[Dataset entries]
*** Begin section ***
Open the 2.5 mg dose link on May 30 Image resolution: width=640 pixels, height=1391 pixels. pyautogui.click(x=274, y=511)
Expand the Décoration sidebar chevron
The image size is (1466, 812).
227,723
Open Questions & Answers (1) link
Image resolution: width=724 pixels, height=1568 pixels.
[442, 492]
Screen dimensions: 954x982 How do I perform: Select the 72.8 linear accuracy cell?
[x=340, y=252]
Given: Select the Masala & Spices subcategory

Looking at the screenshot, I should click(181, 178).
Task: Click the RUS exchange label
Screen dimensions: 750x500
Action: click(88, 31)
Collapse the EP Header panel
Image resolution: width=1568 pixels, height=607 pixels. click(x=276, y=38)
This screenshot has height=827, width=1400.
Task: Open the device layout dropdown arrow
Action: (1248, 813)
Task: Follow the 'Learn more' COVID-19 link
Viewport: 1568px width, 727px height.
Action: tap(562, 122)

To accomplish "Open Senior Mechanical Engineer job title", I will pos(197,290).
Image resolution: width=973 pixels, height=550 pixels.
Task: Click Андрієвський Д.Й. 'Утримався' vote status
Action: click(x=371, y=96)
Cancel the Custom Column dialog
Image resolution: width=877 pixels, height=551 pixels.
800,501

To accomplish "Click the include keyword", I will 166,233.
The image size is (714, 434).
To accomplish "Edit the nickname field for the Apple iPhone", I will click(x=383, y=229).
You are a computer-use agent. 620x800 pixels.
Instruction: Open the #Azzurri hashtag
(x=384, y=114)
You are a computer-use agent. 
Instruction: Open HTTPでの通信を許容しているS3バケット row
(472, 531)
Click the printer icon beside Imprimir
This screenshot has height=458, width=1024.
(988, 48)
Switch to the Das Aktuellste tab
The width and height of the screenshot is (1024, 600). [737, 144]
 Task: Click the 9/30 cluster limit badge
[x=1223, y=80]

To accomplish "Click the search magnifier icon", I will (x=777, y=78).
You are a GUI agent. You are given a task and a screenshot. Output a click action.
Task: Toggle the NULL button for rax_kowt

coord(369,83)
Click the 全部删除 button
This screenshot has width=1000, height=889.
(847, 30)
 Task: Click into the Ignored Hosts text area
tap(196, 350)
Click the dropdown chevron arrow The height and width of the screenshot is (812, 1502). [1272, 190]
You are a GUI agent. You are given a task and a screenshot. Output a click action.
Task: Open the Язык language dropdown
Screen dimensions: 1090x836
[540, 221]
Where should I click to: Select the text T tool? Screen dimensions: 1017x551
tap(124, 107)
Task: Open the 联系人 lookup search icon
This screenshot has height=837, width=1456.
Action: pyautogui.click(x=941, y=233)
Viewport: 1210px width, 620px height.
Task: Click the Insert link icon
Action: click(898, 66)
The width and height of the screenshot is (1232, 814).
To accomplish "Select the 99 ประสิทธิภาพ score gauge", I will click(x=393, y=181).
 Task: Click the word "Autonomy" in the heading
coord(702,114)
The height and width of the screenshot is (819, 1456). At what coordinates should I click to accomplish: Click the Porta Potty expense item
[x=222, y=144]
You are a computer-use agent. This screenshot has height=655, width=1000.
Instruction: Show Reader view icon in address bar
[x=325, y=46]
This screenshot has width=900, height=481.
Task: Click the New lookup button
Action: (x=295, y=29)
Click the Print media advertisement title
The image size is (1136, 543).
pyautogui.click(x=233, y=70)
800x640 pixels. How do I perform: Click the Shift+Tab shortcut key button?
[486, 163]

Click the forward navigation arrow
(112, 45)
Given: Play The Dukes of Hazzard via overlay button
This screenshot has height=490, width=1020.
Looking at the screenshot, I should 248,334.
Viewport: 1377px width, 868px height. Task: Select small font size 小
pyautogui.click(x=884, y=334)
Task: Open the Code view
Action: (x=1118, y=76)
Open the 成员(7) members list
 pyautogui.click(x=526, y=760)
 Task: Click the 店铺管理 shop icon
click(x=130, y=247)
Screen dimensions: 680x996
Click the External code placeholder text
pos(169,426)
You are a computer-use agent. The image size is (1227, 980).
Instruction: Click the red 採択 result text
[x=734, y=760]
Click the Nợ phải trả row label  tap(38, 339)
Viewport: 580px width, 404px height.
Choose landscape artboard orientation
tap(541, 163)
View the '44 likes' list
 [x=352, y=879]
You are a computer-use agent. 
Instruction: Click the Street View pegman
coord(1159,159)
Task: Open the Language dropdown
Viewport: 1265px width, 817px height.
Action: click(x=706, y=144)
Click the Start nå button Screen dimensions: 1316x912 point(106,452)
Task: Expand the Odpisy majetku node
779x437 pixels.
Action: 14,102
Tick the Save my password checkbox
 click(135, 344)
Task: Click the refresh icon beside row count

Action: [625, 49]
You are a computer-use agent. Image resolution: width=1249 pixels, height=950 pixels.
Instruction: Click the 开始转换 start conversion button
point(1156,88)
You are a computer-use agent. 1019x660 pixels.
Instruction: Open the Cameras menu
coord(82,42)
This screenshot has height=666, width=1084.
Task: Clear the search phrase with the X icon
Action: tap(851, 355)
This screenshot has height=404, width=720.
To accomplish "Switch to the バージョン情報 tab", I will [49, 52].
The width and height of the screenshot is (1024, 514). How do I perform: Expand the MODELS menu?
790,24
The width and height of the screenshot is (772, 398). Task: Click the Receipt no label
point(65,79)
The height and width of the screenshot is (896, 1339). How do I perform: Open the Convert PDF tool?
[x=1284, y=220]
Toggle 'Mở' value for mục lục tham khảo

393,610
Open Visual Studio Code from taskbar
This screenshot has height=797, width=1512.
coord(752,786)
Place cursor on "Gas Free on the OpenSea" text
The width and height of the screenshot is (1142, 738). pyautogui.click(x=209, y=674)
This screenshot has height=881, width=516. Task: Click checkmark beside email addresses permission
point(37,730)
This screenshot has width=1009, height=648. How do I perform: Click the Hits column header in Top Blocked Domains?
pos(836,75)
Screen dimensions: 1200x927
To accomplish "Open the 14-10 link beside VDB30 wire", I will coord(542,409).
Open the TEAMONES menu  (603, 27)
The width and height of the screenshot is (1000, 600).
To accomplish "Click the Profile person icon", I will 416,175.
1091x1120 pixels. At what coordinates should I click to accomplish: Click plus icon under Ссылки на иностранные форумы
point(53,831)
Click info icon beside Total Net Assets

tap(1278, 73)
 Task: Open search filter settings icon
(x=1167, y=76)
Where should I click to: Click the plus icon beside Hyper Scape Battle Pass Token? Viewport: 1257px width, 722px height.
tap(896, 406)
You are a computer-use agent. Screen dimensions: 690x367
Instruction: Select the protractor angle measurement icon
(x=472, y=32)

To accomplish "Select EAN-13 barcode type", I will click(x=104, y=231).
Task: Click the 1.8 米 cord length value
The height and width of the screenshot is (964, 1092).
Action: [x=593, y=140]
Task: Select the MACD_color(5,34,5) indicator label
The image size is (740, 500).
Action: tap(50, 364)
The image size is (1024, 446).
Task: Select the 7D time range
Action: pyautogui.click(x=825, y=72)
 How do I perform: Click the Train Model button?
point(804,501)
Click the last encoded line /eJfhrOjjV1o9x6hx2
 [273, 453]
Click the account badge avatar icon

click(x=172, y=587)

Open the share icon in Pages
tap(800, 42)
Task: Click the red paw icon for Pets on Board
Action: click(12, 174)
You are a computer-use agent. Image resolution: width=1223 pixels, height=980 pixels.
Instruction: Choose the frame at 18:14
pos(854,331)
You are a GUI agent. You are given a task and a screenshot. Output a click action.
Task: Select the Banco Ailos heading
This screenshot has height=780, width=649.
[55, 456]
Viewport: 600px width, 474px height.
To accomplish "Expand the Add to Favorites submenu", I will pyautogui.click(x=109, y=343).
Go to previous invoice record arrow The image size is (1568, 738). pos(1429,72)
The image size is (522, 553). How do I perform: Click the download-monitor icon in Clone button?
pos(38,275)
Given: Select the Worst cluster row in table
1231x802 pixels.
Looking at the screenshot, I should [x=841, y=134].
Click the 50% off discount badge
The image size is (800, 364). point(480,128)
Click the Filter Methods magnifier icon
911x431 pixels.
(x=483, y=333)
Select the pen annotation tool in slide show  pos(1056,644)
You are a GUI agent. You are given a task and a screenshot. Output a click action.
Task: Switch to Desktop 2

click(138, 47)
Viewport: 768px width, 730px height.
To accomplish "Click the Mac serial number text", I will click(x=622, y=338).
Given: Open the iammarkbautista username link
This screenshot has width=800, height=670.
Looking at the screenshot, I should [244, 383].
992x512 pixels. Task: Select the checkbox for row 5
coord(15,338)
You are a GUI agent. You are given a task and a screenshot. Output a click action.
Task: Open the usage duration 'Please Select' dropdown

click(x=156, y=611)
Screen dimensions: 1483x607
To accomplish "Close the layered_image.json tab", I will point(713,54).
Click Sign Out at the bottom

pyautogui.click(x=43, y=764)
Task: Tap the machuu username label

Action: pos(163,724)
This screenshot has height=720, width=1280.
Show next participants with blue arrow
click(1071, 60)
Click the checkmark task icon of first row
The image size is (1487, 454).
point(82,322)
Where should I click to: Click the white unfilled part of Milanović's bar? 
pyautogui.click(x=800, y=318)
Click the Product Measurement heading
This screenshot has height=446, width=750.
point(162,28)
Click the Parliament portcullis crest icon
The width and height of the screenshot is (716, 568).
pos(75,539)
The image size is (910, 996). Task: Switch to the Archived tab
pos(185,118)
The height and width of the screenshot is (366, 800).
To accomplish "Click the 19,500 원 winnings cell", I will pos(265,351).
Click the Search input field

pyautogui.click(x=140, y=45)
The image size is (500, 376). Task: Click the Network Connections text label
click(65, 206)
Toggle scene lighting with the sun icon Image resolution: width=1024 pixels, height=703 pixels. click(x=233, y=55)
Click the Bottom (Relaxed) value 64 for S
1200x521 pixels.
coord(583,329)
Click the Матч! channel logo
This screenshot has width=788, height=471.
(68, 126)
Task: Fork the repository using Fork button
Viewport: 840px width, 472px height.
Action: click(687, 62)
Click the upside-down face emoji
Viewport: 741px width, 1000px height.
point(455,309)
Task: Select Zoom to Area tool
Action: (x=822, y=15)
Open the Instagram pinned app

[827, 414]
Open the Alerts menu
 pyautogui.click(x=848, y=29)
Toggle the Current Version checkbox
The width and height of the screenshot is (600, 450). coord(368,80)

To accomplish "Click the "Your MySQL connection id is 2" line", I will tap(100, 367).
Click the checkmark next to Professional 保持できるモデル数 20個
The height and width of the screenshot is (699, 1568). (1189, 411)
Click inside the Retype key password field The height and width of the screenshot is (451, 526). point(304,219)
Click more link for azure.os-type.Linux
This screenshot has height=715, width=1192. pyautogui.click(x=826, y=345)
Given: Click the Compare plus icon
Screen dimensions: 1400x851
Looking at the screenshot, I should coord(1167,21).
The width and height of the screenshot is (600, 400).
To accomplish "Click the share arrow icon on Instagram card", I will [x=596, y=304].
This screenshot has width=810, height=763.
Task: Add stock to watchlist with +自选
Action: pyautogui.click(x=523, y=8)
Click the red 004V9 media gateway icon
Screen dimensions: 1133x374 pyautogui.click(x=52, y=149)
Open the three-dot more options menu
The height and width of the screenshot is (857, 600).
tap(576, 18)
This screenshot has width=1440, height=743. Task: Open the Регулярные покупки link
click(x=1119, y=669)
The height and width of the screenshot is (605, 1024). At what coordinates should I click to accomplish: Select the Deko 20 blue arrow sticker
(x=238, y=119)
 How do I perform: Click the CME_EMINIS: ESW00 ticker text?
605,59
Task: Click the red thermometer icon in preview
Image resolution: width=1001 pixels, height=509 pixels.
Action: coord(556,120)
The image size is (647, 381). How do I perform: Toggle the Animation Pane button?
*** End section ***
## TASK BRIEF
Return word for word the lines above from the line with "Task: Click the 店铺管理 shop icon" to the line with "Click the Nợ", including both and leaving out all others.

## RESULT OF THIS TASK
 Task: Click the 店铺管理 shop icon
click(x=130, y=247)
Screen dimensions: 680x996
Click the External code placeholder text
pos(169,426)
You are a computer-use agent. The image size is (1227, 980).
Instruction: Click the red 採択 result text
[x=734, y=760]
Click the Nợ phải trả row label  tap(38, 339)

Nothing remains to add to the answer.